Thank you for the comments and questions. The Wales Audit Office, with their own programme, regularly decide what to look at in terms of public service delivery, and I have no difficulty at all with the Wales Audit Office taking a greater interest in where we are. I'm sure that, at some point, they will want to, when they decide in their judgment that it's the right time to do so.
On your broader point about what we're doing about capacity, that partly goes back to the comments made with Angela Burns about having the right capacity in different parts of the system, so whether it's the local contact centre or the number of staff we have on crew, on shift, at the right time, and the different peaks and troughs in demand that are relatively predictable throughout the year as well. And I expect not just to report that, but you'll see in the quarterly ambulance quality indicators a range of information about how we're able to meet demand throughout the whole year. For example, in the amber area we publish information every quarter on the average response on the sixty-fifth percentile and the ninety-fifth percentile, so you can tell how many long waits there are within the system; you can tell where they are in different parts of the system by health board as well.
What we'll also be doing immediately this winter is we will be looking to have what are referred to as welfare checks. The challenge there is whether people are calling back to check, if someone is still waiting, how they are, because often people are reporting back when deterioration has already taken place and some time ago. People often wait before they call back and say, 'This person is a lot worse', and so actually there's something about being able to more regularly call back that person and say, 'This is the position. Is there any change in the condition?' That goes back into that being the call of someone in the contact centre, or the clinician ringing them back, as to whether to change the categorisation of their call. It's not done to try and fix the system. It's done if there's extra information that the condition of that person has changed and that's the right thing to do. So, this winter we'll make sure those welfare calls are being done through the winter, when they'll be needed.

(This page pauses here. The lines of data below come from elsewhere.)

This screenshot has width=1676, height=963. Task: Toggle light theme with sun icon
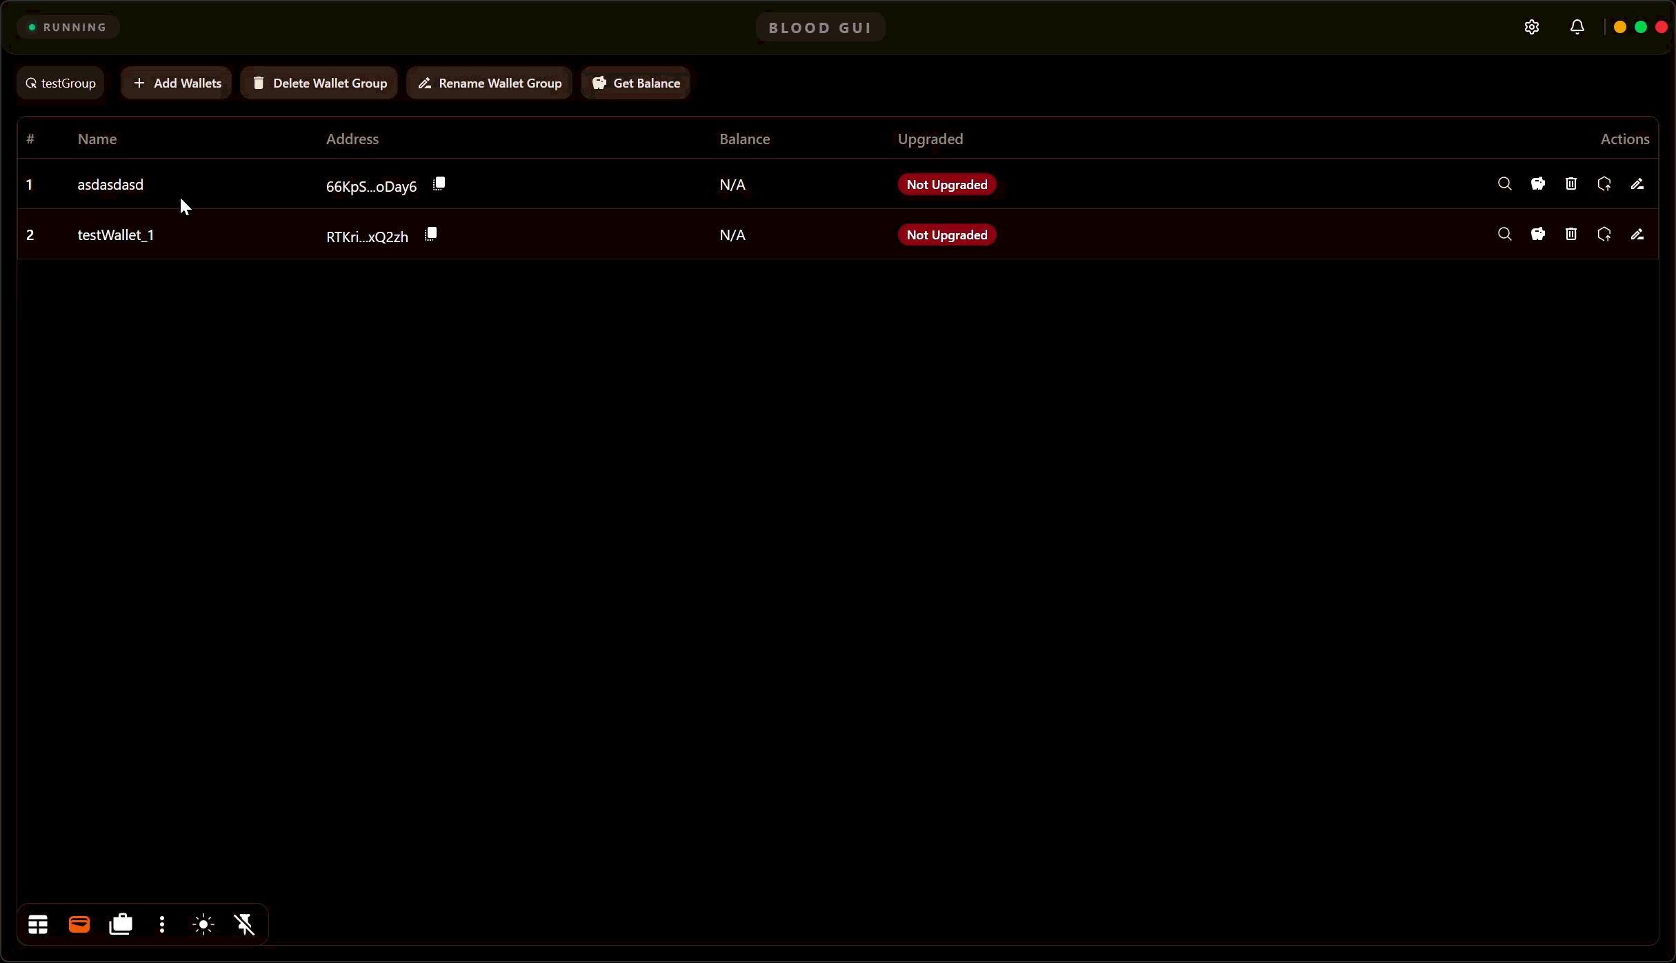click(203, 924)
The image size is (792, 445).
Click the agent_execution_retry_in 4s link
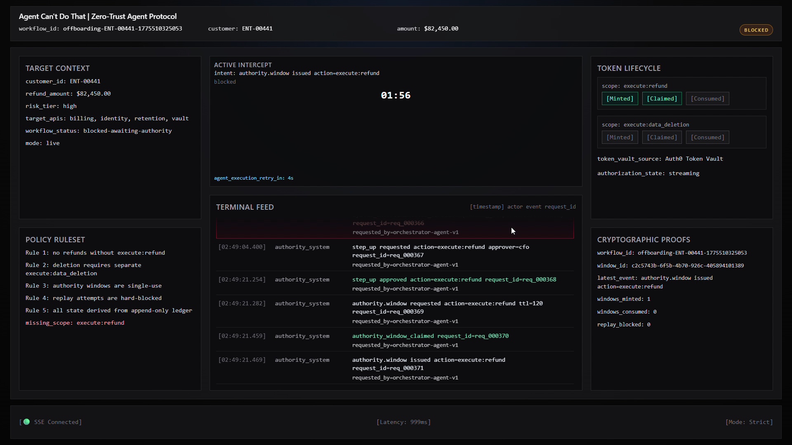pyautogui.click(x=253, y=178)
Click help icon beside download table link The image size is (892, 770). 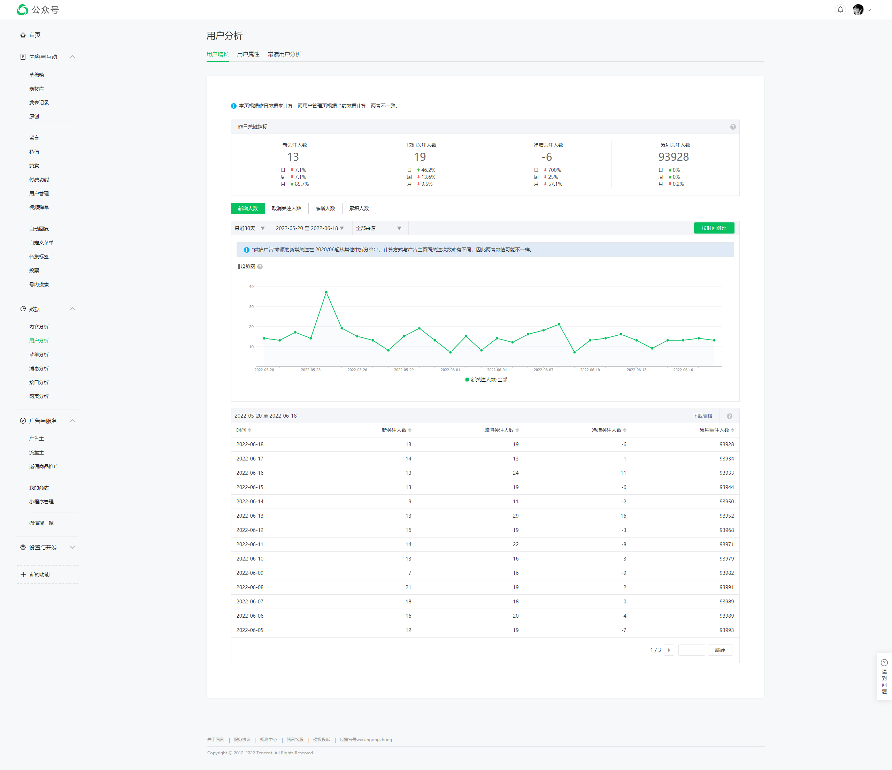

On your point about whether long waits cause harm, the report also recognises that it is a challenge about patient experience; you're right to point that out. But the relationship between harm is complex and uncertain. That's why further work is needed, because the logic says that, for some conditions, if you wait a long period of time, it may well cause harm, or the condition may deteriorate. We need to understand that better to then understand whether we do need to change anything about the system to properly meet and understand people with those conditions,
So, evidence has lead us to this point. The evidence we now have has led to recommendations that we'll undertake, and I'm sure that we'll have further evidence in the future on the back of the unanswered questions that the review has prompted. So, we're completely open about where we are and, as I say, I have no problem at all with the Wales Audit Office wanting to add their view as to how successful we have or haven't been on generating an improved ambulance service here in Wales.